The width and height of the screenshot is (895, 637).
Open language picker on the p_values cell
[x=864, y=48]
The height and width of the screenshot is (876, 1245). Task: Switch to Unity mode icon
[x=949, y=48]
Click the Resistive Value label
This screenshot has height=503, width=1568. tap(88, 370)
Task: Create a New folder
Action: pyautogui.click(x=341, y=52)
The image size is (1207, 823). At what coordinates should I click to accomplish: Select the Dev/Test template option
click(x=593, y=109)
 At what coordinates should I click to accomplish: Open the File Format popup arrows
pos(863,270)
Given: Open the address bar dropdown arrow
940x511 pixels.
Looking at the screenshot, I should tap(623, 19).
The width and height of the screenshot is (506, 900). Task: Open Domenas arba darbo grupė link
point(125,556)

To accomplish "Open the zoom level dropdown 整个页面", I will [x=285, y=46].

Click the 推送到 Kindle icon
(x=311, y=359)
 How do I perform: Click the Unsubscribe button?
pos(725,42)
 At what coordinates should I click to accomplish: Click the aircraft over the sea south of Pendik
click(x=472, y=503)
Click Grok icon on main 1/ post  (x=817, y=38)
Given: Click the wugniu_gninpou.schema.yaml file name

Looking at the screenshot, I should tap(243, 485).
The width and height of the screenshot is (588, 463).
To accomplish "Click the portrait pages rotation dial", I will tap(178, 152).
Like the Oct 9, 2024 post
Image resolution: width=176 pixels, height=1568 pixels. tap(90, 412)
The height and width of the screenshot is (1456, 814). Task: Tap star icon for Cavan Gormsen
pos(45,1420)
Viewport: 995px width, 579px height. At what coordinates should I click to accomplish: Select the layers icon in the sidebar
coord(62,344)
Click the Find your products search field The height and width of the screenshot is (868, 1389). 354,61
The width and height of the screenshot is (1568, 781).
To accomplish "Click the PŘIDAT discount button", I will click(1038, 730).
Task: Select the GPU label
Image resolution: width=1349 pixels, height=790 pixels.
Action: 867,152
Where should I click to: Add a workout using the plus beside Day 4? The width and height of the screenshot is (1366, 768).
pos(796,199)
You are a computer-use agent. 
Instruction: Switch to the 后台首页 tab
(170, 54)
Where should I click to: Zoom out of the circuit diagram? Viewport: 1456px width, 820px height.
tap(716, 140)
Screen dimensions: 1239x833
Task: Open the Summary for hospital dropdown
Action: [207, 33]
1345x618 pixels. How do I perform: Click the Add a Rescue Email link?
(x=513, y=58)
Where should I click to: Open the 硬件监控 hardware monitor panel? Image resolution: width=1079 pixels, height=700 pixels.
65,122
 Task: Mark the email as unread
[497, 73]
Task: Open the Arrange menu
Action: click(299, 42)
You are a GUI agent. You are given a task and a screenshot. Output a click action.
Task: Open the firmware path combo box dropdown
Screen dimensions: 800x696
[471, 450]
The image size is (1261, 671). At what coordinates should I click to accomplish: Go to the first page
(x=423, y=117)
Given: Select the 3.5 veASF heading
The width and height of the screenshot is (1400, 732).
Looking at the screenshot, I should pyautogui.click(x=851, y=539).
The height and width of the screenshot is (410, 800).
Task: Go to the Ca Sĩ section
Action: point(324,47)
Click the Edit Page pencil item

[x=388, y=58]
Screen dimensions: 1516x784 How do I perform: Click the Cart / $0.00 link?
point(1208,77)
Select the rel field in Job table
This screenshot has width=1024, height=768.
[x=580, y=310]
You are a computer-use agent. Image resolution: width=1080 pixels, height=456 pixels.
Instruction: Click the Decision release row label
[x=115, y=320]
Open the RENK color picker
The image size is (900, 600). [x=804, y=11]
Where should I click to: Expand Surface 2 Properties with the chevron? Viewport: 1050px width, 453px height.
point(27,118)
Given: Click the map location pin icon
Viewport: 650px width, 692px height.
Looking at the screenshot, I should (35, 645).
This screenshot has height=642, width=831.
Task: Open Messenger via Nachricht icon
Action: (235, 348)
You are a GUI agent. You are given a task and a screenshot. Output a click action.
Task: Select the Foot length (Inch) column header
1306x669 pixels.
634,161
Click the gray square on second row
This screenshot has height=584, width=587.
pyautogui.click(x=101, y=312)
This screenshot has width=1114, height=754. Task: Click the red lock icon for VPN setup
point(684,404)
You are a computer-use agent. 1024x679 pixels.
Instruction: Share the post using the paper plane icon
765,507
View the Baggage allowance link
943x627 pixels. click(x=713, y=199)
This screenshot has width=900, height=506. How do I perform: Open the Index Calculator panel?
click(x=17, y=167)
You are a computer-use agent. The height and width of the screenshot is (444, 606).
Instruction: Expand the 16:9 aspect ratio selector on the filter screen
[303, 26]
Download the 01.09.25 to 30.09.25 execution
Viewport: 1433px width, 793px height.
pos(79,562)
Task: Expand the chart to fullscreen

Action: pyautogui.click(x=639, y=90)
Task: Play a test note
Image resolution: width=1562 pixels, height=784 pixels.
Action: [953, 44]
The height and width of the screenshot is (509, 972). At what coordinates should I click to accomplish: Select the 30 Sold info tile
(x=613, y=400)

# # # # # # #

Track down every line of the material containing the string "field", and copy it.

* **TASK OUTPUT**
Click the Find your products search field The height and width of the screenshot is (868, 1389). 354,61
Select the rel field in Job table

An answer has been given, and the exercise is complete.